Somos mágicamente poetas de nuestros actos, describimos con frases y preguntas las diversas situaciones que tanto para lo profesional como para lo personal nos encajan muy bien en nuestro “perfecto” discurso: “¿Cómo es posible que con lo que yo le he dicho no haya podido solucionar su problema?”, “¿Cómo es posible que siga igual si las cosas las hemos hablado una y mil veces?”; “No me entiende”; “¿Por qué me habla así?”; “Las cosas las hemos dejado claras y todos los días me viene con las mismas historias, ya me aburre”; “Lo he intentado todo, pero no hay manera de llegar a un acuerdo”; “Vemos las cosas siempre de manera diferente”.

Estamos convencidos de nuestra verdad, de nuestros actos, de nuestra comunicación,  pero somos incapaces de pedirle al otro sus zapatos y caminar con ellos durante un día entero, y ver la vida como él/ella la ve, y no me refiero simplemente al cuento de Plutarco cuando dijo: "¿Dónde me aprieta el zapato?" Nadie puede saberlo sino el mismo que lo usa o  al proverbio español: "No conocerás a nadie hasta haber consumido con él un saco de sal", pensemos mas allá, seamos capaces de no anteponer nuestros prejuicios y juicios antes de dictar sentencia y entender que muchos de los motores de nuestros actos, decisiones y proyectos son compartidos y no unipersonales, que vivimos en un mundo relacional y no solitario, nos guste más o menos, y el “cómo” lo haga tiene un nivel de influencia altamente decisorio,  por lo tanto sí que importan sus zapatos, porque sus pasos también son producto de mi caminar.

En esas reflexiones para la historia, Concepción Arenal, decía que cuando no comprendemos una cosa, es preciso declararla absurda o superior a nuestra inteligencia, y generalmente, se adopta la primera determinación. Y en ese análisis traemos a la Sra. Empatía que se distingue por ser una virtud cuyo valor está directamente relacionado con nuestra inteligencia emocional, probablemente la verdadera de todas las inteligencias o talentos que poseemos. La característica esencial de una persona inteligente, es su capacidad para entender las emociones de los demás. No parece concebible que una persona se crea realmente inteligente cuando a la vez prescinde de un mecanismo mental que le haga entender la susceptibilidad, el dolor o el sufrimiento de los demás.

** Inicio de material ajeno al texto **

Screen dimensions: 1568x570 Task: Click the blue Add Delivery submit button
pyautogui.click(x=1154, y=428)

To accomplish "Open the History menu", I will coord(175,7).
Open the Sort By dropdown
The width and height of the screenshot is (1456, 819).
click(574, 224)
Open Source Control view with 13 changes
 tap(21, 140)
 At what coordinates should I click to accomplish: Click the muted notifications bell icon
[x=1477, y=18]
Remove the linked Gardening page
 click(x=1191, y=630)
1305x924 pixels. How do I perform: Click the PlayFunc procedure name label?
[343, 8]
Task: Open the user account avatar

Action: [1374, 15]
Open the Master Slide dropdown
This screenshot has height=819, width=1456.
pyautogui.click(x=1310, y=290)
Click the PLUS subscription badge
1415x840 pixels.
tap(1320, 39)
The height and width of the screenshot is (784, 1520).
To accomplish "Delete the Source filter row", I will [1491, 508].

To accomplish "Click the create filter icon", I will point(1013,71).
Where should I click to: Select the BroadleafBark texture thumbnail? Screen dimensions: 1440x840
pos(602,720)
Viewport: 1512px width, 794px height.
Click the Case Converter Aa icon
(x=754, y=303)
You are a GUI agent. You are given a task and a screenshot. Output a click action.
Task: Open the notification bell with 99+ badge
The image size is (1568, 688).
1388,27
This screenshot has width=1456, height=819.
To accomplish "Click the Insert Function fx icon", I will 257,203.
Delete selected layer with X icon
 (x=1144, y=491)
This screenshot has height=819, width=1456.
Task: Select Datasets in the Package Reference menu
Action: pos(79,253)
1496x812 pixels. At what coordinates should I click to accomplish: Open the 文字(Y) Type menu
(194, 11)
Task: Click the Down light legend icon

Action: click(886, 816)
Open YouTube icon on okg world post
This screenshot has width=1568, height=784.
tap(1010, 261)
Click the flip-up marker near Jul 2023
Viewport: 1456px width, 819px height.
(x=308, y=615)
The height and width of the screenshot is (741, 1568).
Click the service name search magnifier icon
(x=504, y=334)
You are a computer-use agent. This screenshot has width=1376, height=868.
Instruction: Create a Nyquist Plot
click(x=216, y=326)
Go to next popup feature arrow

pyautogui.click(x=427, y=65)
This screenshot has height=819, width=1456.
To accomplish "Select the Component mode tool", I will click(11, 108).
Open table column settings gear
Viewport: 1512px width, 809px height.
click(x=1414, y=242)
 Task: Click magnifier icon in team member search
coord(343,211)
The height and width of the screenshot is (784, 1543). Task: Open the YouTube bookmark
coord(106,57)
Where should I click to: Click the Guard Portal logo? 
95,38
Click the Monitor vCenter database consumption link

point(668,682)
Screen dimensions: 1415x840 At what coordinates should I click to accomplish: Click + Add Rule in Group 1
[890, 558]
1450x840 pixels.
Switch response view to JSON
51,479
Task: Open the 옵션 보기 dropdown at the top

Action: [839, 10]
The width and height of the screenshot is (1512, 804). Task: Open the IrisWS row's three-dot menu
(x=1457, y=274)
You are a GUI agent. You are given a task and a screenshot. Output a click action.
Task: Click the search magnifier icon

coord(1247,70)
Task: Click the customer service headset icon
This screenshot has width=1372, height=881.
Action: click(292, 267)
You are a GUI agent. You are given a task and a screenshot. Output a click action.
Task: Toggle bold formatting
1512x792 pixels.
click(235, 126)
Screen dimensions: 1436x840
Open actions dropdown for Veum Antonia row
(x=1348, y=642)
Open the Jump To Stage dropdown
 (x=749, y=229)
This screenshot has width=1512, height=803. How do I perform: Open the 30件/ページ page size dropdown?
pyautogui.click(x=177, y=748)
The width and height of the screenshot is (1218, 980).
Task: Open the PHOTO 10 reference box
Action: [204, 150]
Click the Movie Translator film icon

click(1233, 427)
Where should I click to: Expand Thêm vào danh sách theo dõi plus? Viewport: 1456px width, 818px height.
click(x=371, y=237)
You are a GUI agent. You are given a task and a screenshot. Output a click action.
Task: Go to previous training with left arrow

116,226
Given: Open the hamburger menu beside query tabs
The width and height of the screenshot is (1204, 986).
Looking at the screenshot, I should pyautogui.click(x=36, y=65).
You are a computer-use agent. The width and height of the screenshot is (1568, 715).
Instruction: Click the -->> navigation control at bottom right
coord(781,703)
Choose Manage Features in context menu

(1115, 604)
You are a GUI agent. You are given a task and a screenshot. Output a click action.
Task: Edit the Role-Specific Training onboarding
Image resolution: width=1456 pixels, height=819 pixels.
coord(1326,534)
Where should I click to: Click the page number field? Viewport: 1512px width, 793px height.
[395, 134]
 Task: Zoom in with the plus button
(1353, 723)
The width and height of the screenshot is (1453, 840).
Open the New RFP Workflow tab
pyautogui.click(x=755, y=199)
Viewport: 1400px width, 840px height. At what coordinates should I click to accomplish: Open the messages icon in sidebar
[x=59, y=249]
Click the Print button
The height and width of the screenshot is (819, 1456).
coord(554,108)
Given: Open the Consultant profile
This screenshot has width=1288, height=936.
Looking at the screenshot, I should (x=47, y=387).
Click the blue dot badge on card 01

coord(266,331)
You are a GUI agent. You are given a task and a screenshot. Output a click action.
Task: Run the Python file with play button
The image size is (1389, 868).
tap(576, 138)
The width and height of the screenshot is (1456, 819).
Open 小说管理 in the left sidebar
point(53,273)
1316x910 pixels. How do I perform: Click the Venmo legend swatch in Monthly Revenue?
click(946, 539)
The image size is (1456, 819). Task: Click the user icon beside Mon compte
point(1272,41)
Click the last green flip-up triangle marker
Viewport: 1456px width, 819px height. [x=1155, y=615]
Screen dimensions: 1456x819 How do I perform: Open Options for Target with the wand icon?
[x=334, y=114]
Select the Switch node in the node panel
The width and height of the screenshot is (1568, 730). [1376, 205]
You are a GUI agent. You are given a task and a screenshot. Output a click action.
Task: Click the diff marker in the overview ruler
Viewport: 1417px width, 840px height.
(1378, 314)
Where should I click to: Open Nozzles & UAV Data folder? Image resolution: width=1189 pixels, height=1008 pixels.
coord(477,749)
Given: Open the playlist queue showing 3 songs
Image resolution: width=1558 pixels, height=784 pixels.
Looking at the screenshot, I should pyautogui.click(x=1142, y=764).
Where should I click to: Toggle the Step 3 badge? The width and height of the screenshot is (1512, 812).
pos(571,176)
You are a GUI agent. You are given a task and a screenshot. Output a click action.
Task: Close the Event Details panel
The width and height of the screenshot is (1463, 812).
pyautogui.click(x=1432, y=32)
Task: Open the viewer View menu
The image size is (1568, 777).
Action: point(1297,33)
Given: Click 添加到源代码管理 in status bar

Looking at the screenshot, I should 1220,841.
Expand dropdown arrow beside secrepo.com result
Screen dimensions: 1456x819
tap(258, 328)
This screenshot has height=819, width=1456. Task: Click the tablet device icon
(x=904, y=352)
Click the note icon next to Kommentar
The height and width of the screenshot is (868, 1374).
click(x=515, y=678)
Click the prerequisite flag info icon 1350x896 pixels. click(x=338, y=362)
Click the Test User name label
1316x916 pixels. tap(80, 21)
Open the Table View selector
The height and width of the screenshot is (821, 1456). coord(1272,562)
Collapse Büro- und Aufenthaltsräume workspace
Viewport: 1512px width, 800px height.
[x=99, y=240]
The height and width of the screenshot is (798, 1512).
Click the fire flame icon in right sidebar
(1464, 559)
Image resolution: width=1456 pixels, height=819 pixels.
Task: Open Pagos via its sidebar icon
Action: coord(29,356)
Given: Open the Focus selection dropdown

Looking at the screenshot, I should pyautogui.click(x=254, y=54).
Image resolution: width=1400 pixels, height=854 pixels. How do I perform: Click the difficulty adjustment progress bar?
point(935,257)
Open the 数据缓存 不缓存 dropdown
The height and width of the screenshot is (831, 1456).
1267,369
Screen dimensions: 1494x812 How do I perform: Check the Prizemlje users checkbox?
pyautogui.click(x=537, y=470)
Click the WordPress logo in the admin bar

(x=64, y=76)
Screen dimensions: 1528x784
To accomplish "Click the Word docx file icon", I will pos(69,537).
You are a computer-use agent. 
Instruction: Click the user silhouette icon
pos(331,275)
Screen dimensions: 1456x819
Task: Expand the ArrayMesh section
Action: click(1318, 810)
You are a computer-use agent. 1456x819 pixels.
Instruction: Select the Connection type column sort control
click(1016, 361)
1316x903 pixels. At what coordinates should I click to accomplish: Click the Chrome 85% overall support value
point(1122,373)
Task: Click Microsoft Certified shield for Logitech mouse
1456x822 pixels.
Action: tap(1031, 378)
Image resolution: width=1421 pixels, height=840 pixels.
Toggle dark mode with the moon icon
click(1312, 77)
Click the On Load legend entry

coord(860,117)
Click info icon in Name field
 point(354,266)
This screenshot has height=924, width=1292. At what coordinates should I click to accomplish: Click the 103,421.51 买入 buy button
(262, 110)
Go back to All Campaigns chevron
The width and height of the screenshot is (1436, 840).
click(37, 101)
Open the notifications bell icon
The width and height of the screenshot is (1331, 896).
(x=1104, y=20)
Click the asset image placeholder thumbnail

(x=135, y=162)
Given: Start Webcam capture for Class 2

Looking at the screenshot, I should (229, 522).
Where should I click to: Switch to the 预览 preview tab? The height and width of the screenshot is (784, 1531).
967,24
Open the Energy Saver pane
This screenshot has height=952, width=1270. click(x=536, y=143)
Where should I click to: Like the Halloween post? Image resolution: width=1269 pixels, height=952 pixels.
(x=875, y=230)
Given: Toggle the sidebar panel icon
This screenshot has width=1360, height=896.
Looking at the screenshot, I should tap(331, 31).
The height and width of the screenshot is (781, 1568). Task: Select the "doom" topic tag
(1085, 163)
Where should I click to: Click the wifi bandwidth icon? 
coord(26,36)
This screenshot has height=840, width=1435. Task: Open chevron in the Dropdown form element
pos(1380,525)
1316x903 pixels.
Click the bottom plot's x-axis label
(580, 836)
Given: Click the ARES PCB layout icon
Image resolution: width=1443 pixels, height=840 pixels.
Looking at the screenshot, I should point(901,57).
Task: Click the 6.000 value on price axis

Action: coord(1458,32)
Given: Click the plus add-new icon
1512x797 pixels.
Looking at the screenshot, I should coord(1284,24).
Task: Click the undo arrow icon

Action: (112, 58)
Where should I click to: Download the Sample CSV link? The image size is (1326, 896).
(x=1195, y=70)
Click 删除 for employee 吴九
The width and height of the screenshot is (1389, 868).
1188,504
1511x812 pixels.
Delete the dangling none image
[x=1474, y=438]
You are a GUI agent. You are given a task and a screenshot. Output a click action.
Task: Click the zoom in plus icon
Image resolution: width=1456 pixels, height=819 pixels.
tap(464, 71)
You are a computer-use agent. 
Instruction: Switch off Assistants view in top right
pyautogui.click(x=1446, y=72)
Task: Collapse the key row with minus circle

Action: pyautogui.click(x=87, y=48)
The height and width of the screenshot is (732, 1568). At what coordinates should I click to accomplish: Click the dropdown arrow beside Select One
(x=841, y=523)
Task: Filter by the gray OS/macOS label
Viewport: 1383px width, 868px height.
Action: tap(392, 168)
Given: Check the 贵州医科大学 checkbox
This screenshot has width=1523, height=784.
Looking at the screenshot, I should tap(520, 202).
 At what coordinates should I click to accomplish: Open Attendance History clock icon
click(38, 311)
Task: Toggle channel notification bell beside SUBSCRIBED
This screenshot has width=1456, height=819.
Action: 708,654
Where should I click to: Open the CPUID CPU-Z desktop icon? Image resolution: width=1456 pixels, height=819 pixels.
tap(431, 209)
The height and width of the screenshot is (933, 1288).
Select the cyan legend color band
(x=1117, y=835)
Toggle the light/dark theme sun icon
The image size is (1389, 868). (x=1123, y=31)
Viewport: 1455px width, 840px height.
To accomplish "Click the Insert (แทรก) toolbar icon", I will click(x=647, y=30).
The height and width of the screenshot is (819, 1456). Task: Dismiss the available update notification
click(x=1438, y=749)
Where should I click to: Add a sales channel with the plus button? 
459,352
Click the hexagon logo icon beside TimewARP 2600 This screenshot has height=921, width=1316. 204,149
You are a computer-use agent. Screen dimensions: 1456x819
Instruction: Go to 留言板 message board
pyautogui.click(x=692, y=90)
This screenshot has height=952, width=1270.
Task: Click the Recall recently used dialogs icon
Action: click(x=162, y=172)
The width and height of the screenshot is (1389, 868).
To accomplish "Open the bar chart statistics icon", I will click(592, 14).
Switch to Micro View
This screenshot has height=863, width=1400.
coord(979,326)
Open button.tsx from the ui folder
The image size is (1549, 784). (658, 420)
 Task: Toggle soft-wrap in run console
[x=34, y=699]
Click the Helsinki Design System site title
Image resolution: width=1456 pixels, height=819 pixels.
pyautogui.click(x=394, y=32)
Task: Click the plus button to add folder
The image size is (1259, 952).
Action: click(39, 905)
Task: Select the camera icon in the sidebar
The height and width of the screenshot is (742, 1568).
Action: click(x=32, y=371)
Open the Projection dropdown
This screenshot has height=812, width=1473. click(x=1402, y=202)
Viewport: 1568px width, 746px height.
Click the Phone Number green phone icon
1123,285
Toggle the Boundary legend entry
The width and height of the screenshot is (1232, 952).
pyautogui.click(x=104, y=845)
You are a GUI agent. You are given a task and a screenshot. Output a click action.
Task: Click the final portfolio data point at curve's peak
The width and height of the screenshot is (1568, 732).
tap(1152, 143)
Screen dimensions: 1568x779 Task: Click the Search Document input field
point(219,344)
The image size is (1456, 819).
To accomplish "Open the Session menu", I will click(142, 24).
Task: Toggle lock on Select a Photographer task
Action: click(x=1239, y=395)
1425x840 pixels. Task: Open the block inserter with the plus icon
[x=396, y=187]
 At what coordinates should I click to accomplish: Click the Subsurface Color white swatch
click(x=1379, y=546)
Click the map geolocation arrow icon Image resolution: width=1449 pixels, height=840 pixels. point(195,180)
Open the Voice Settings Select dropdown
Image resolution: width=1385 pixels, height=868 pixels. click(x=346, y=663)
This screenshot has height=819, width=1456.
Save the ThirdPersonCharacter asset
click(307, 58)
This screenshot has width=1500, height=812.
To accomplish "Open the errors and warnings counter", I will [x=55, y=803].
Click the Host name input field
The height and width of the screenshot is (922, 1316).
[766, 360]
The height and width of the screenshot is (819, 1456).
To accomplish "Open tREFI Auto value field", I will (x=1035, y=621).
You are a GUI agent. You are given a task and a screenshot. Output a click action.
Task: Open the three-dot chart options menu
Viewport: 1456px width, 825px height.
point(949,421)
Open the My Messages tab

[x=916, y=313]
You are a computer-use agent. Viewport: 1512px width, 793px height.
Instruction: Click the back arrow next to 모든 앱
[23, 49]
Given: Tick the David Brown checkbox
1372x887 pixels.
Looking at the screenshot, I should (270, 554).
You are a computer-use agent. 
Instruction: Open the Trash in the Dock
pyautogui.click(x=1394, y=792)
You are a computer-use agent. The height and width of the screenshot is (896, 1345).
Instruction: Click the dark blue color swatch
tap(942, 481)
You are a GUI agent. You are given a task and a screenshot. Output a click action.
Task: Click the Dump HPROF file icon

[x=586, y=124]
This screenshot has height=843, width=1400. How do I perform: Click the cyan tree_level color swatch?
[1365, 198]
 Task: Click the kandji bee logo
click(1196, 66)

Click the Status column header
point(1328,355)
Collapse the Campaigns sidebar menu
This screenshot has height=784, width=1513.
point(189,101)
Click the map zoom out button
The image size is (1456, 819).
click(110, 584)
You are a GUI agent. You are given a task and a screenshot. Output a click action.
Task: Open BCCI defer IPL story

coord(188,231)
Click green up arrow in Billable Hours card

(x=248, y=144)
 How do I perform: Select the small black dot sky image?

No importa cuántos títulos académicos tenga esa persona, si no es capaz de intuir, de percibir, de reconocer, de darse cuenta, es decir, de ponerse en el lugar del otro, es ciertamente una persona limitada en sus capacidades emocionales e intelectuales, restringidas sólo a lo que haya aprendido en la escuela, la universidad o su ambiente social o familiar.

El otro nos enfrenta a nuestro propio espejo, con lo bueno y lo malo. Lo importante es tener la capacidad, talento y humildad para escucharnos por su propia boca, mirarnos por sus propios ojos, oírnos por su propio oído y sobre todo caminar con sus propios zapatos aunque nos apriete y nos trastabillemos al comenzar a andar.